The Best Books on Marx
To mark the bicentenary of the birth of Karl Marx, a range of Marxists choose their favourite book by and about the great man. With contributions from China Miéville, Sara Farris, Mike Davis, Esther Leslie and more!
It’s time, I believe, for Marx scholars and their publishers to declare time-out on the value-form debate and refocus attention on “Marx and the conjuncture,” particularly his extraordinary writings on the revolutions of 1848. An essential starting point should be the two-volume study that the Vietnamese Marxist Trinh Van Thao published in French in the late 1970s (editions anthropos). In particular the second volume, Analysis of the Political Conjuncture in the Neue Rheinische Zeitung, is a virtuoso reconstruction of the evolving theoretical coherence of what has too often been dismissed as “mere journalism.” Verso: translate!

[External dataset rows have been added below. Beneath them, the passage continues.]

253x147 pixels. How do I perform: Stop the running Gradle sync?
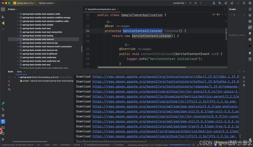(9, 81)
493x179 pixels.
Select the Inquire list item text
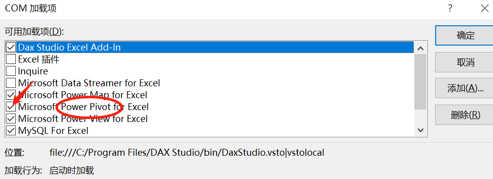[33, 71]
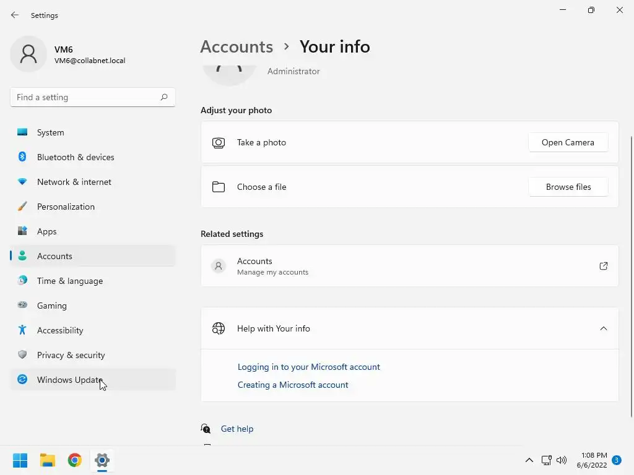Select Personalization in the sidebar
634x475 pixels.
pyautogui.click(x=66, y=207)
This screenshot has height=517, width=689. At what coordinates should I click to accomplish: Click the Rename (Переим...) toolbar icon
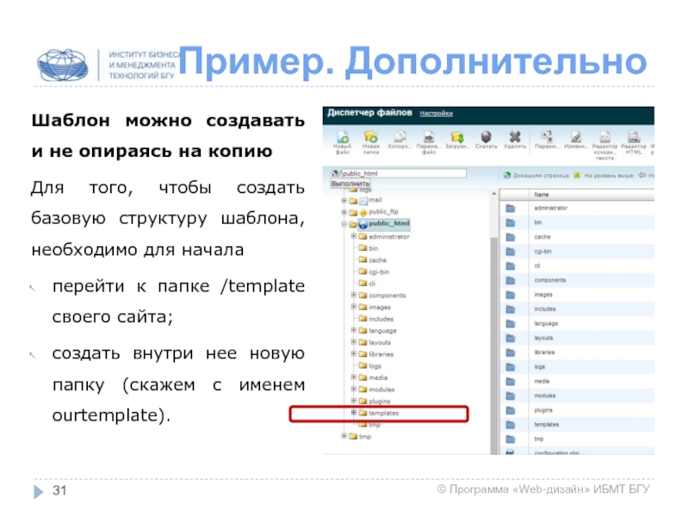tap(546, 140)
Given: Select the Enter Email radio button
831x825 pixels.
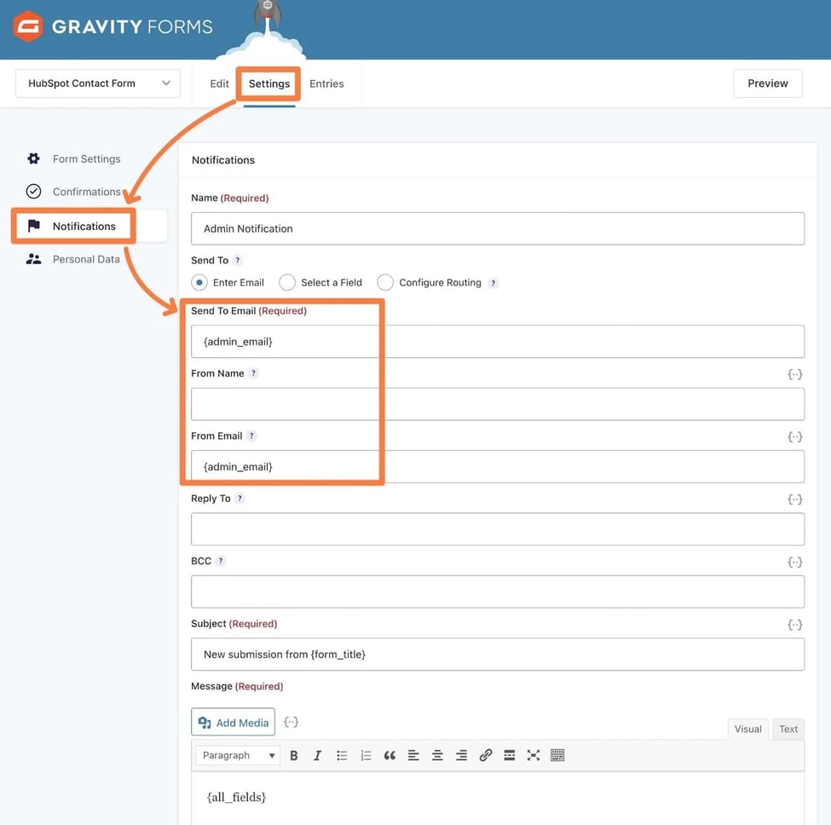Looking at the screenshot, I should (199, 282).
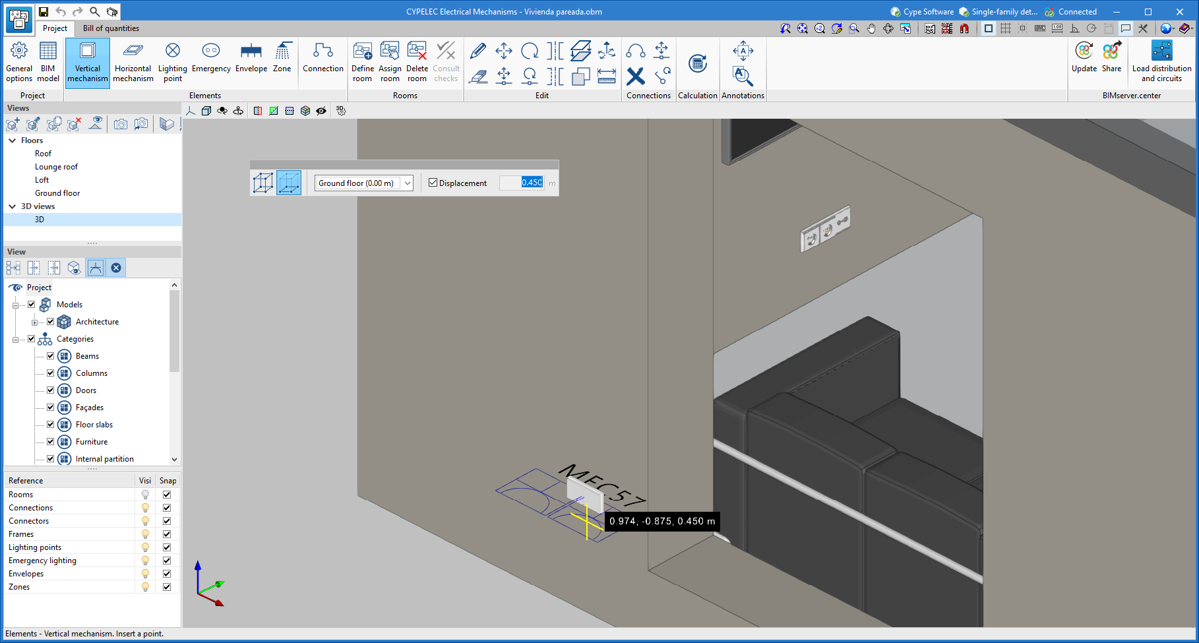The image size is (1199, 643).
Task: Disable snap for Rooms
Action: (167, 495)
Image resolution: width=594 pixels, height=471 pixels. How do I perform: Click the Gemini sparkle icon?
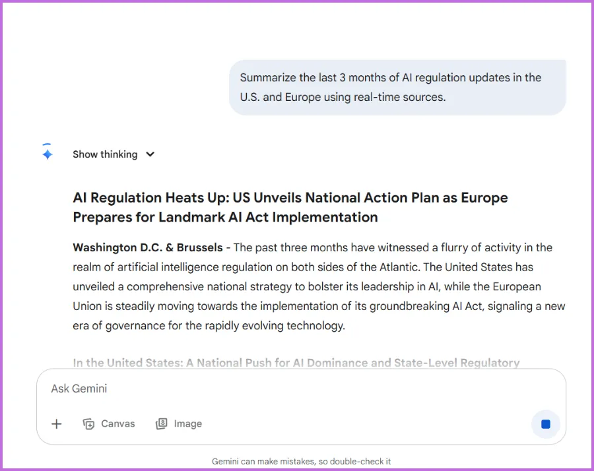point(47,154)
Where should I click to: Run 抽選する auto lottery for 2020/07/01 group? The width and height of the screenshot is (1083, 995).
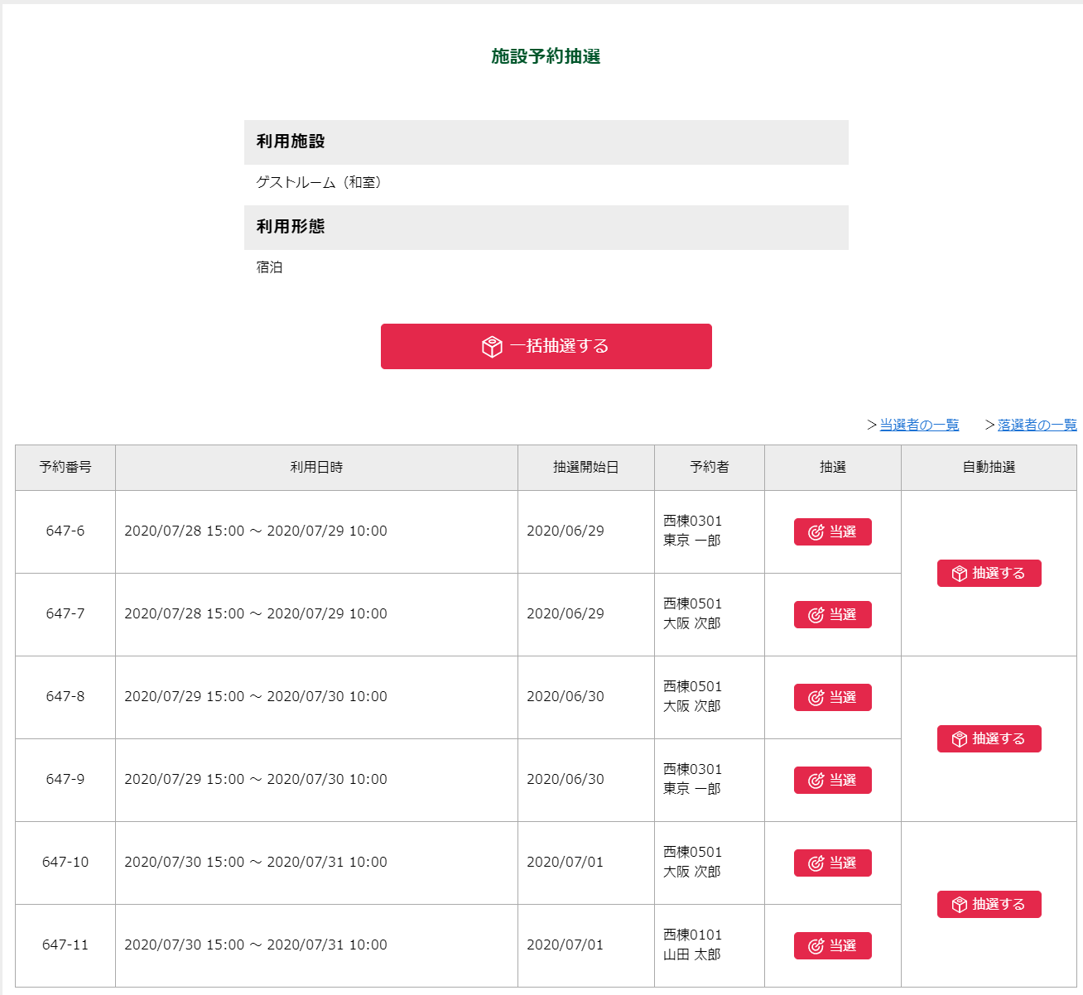989,905
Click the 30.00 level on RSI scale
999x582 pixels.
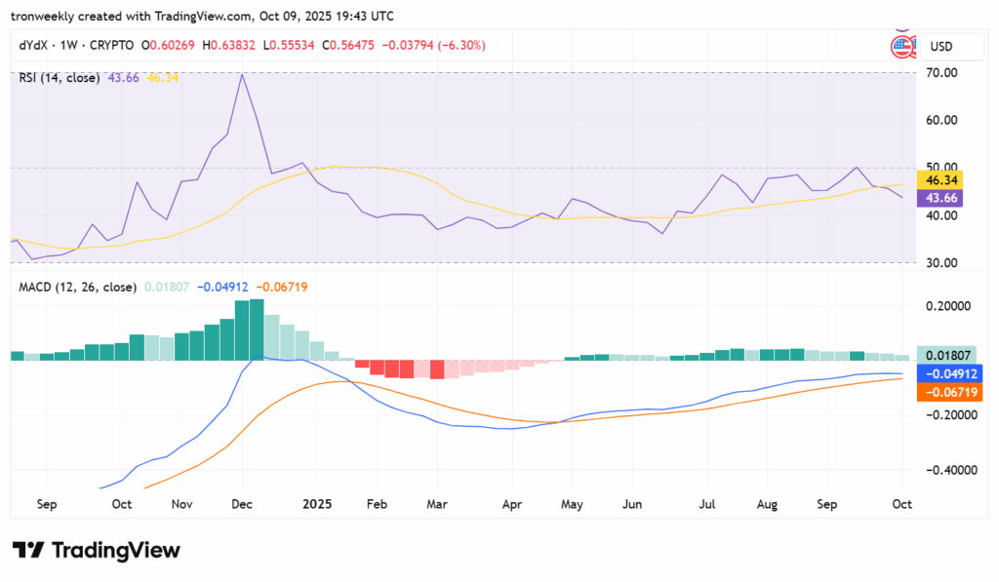pyautogui.click(x=941, y=263)
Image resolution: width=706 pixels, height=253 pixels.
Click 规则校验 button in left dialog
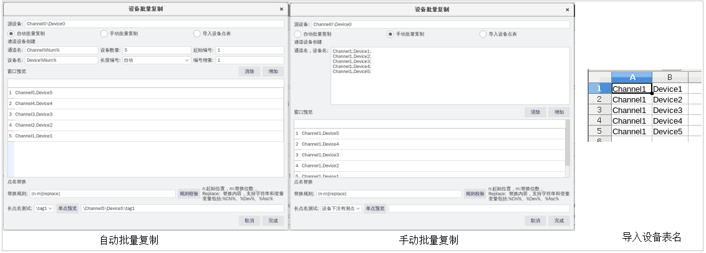pos(188,194)
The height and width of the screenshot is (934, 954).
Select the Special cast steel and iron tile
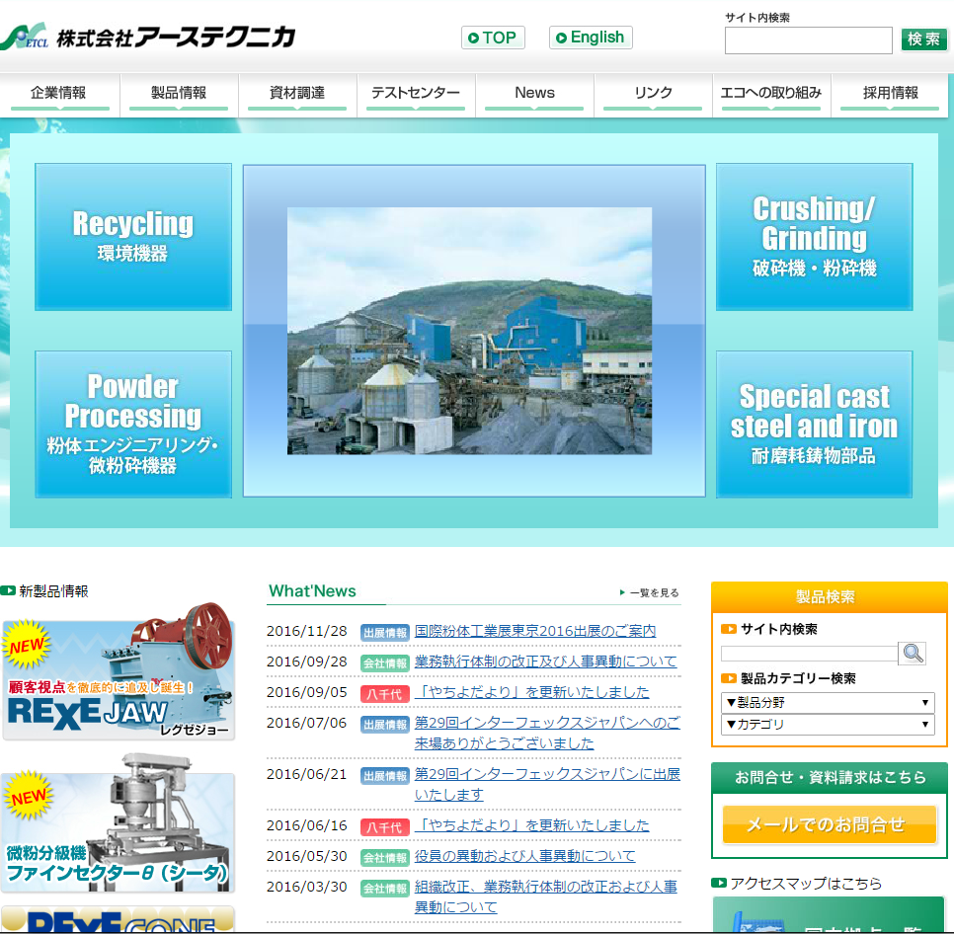tap(814, 425)
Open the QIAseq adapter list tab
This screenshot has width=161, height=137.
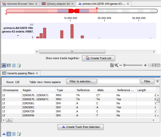tap(58, 4)
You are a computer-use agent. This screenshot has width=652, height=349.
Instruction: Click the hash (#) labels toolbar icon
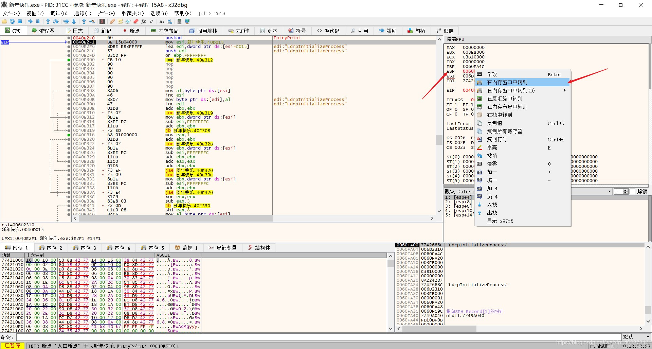click(x=151, y=21)
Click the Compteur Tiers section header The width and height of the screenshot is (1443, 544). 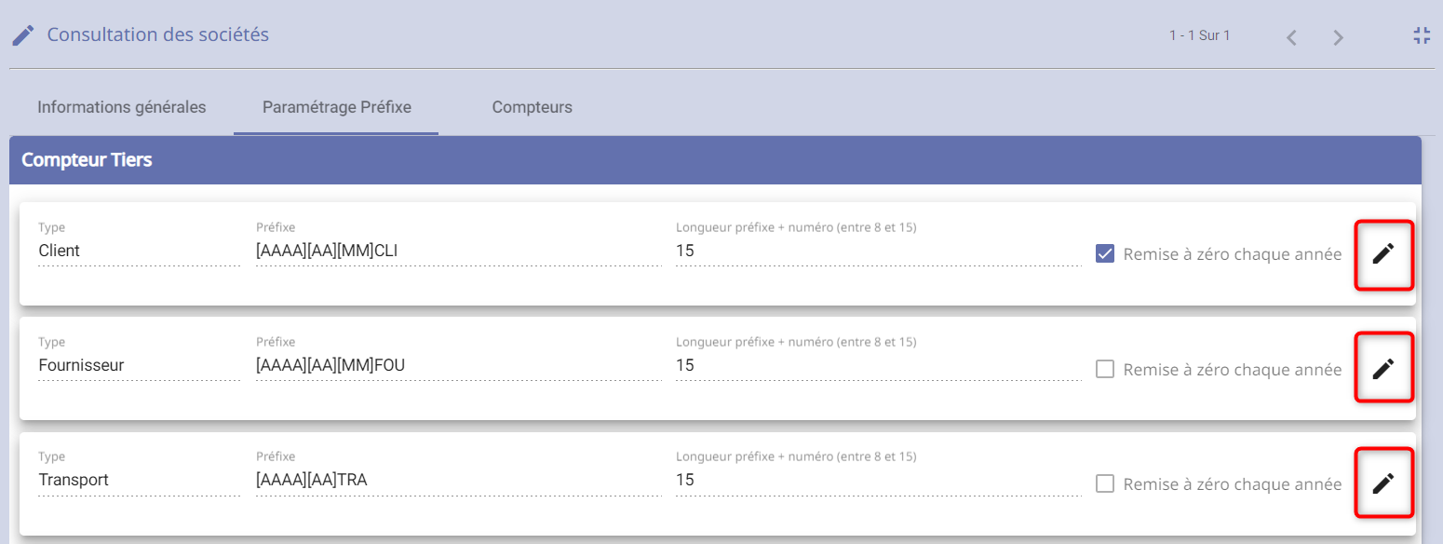(715, 160)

I want to mention this as one of the books that most influenced me, particularly because I think it is less known among my young Marxist feminist comrades than I had thought. It is a collection of essays in response to Heidi Hartmann’s influential essay “The Unhappy Marriage of Marxism and Feminism: Towards a More Progressive Union.” There are three texts in particular in this collection that deserve to be read more widely. The first, by Iris Marion Young, is an exceptionally lucid critique of Hartmann’s core thesis that patriarchy and capitalism are two separate systems. According to Young, the point is not for Feminism to divorce Marxism because its categories are gender blind, but for feminists to take over Marxism and transform it into a theory that understands gender relations and the situation of women as core elements. Here Young proposes to valorize Marx’s concept of “division of labor” as key to unveiling the role of gender for capital accumulation. The second essay that should be widely read is by Gloria Joseph. She demolishes classical dual systems analysis by demonstrating that race rather than gender, particularly in the US context, has functioned as the great equalizer for African-American men and women. To put it simply, while Hartmann and dual systems theories argue that men are united in their will to control women's labour and bodies, Joseph argues that historically there has not been any solidarity between Black and White men because racial and class domination have been far more powerful than gender alignments. Finally, I want to mention Lise Vogel, whose contribution in the volume constitutes her initial reflections on social reproduction and unitary theory that will be later expanded and developed in her book Marxism and the Oppression of Women.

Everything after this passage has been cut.